Hobson followed and they managed to establish a gap as the rest of the group could not follow. At the base of the Swartberg Pass they had a lead of six minutes.
“Having missed the water points earlier and feeling fairly empty, I stopped to fill my bottle under the pass and Erik continued riding.
“I hoped to catch him going up, but there wasn’t much left in me and the pass is quite a monster after 140km. I tried my best to pull back time on the descent, but the gap to Erik was too big.
“I could see him in the distance on the last gravel stretch but couldn’t do much about it. I knew there was a big time gap to third and so decided I would settle for second.”
He added that it was always “lekker” to race with Kleinhans and that they did not actually compete against each other but rode as a Canyon South Africa team.
“The plan was to get me to the base of Swartberg where the long climb suited me better.

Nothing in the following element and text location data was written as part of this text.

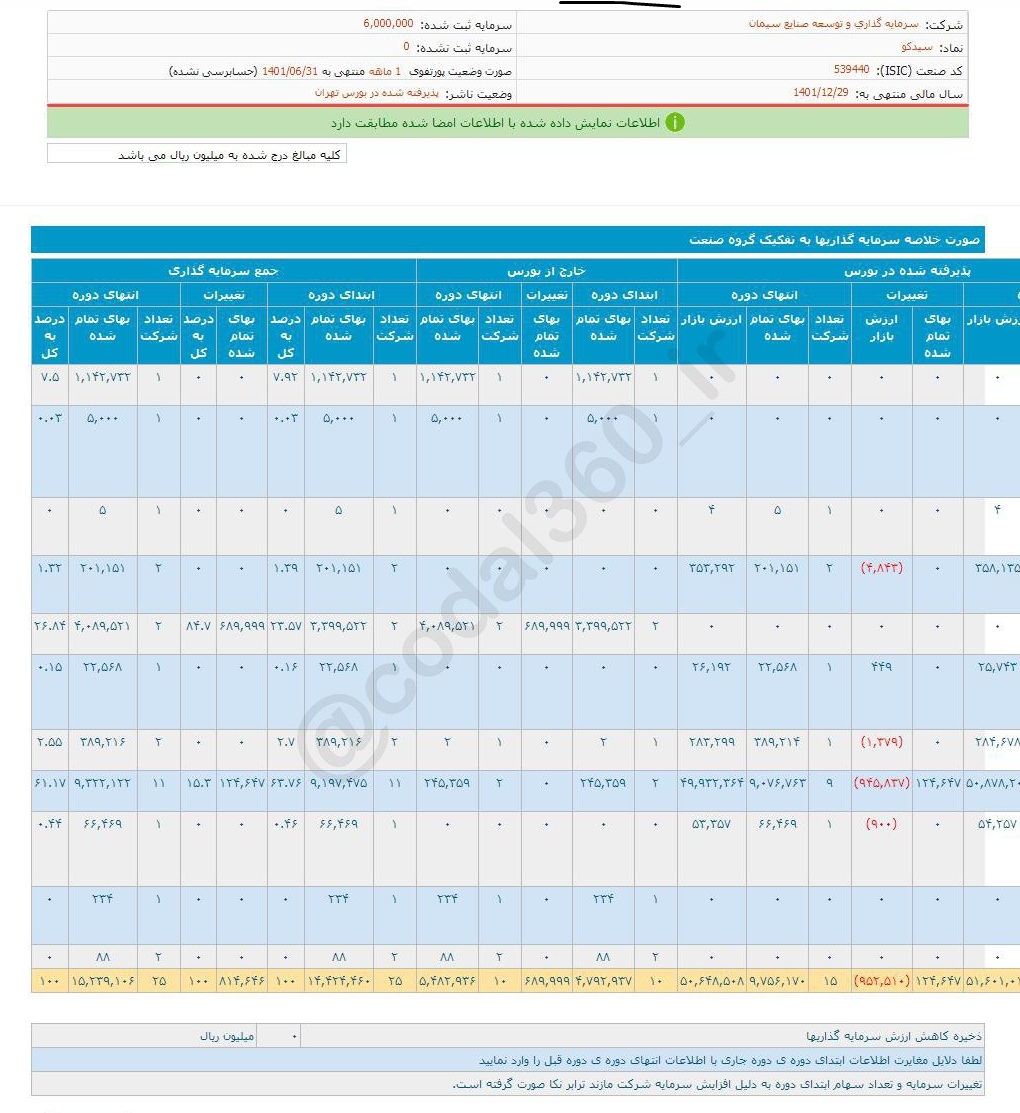This screenshot has width=1020, height=1113.
Task: Select the خارج از بورس column group header
Action: (x=546, y=271)
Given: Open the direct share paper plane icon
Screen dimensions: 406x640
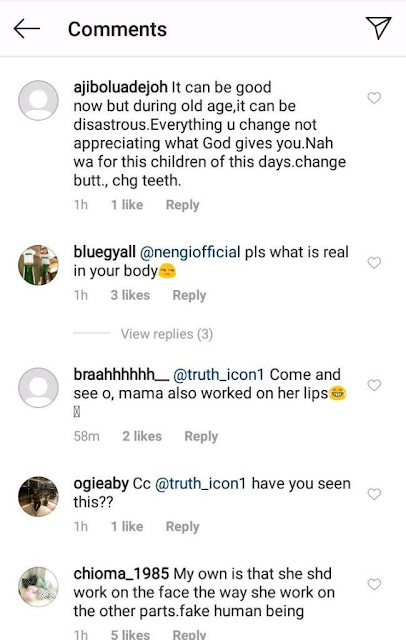Looking at the screenshot, I should coord(378,28).
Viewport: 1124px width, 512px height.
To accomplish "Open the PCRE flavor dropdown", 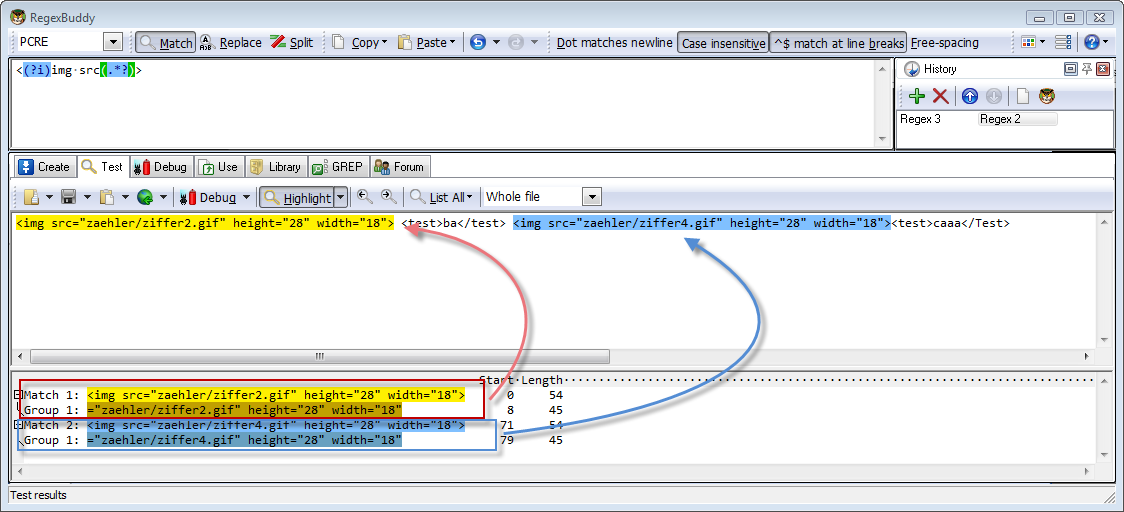I will (113, 42).
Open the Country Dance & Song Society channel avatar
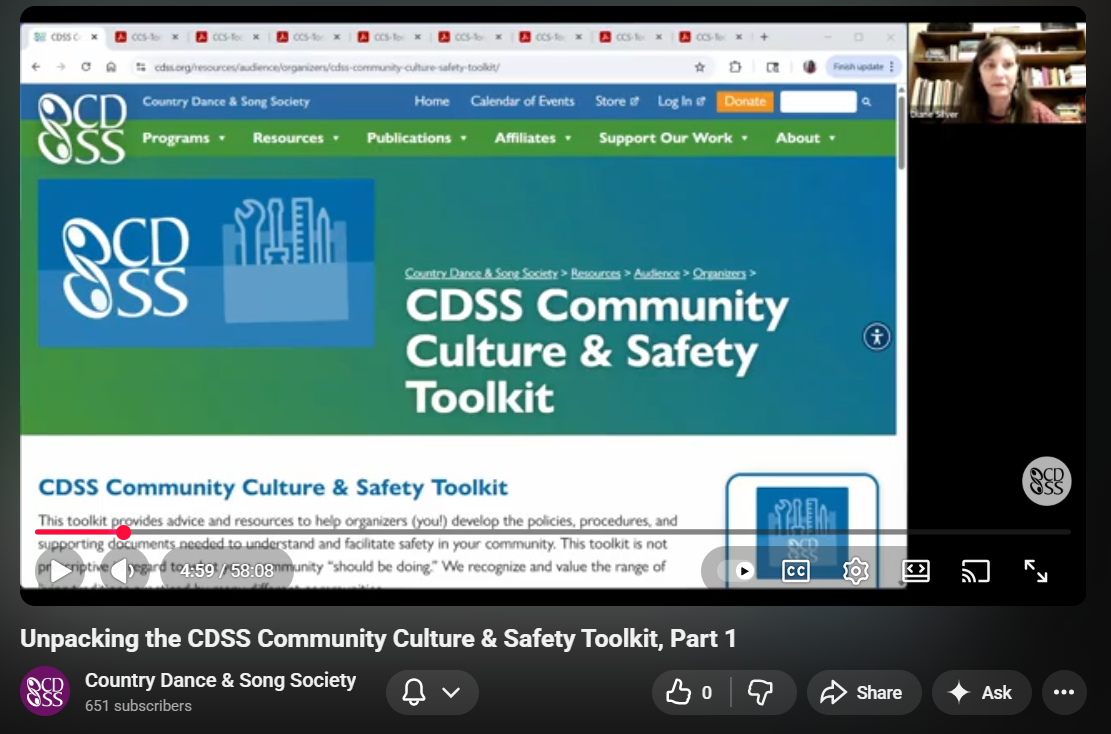 pos(45,691)
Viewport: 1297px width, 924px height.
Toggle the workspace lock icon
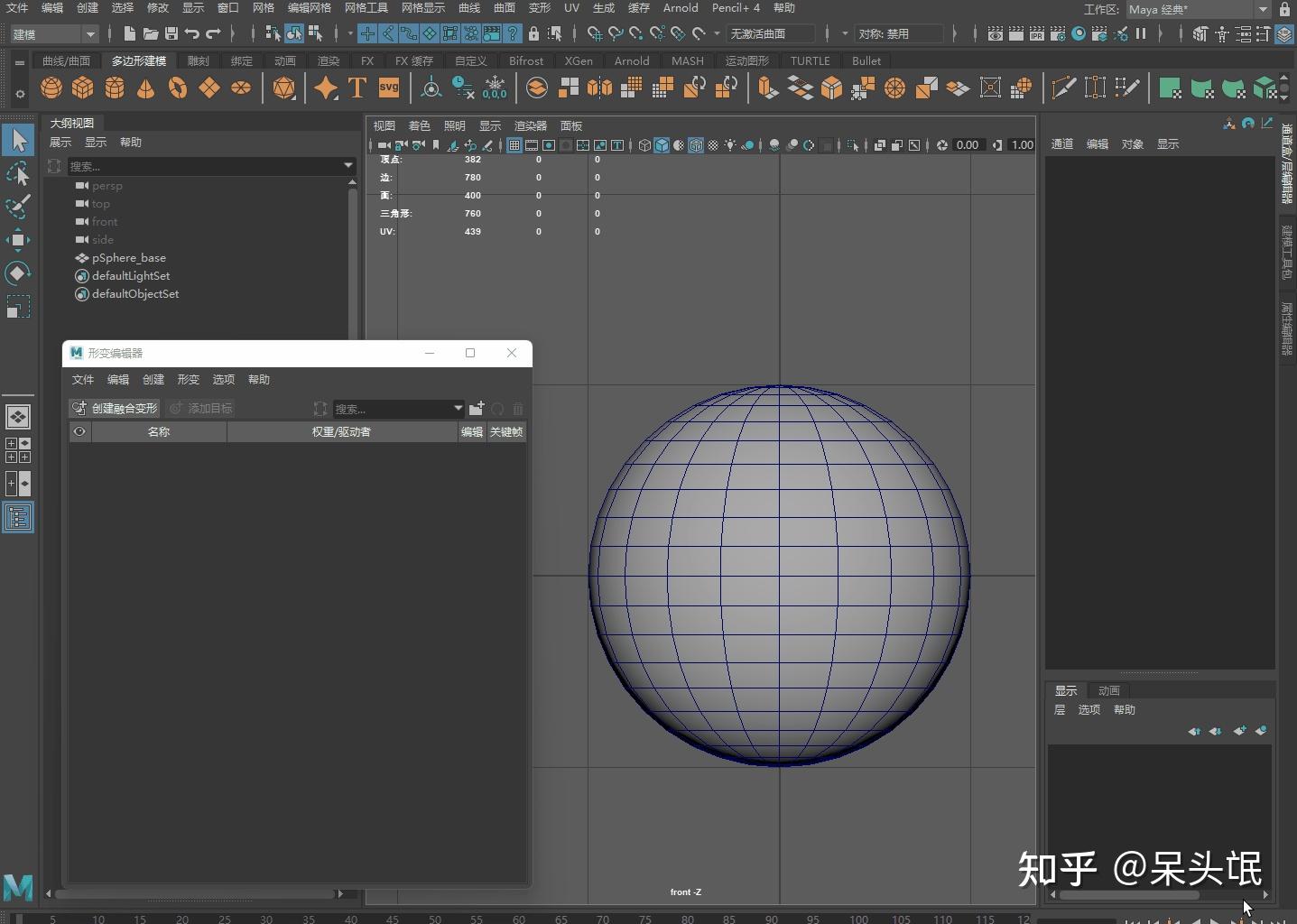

But I was spent by the time I reached the base and so Erik rode ahead, still looking strong.”
Hobson said there were a few obstacles, but as long as he conserved energy where necessary and raced smart he knew he would be okay.
“Not being used to a race of this distance I knew I’d have a tough time near the end. I focused on riding consistently [so as] not to blow up.
“The main obstacle physically was the pass and I didn’t know what to expect as I’d never ridden it before. The corners never seemed to end and the climb just kept on going up. It was tough, to say the least, but an amazing experience.”
He added that the route was definitely a highlight and he was in awe of the scenery and the places they rode through.
“It kept me wondering why I had never ridden there before. The overall vibe within the ‘peloton’ was also great. There’s something about the feeling and vibe of gravel riding that made it such an enjoyable experience [before the start].”
Hobson said he enjoyed the route, for which he chose a gravel bike, and felt it had a nice mix of gravel and tar sections.
“It was more undulating until we hit the pass, which is the final proper climb before the finish. Being a lighter rider I knew it was my best chance at getting away. My problem was just to conserve energy over the 140km leading up to the pass – that didn’t suit me too well.
“My bike ultimately provided more comfort over the rough terrain while still being stiff and fast when the racing got going. It made the race such an enjoyable experience and I felt right at home on the route.”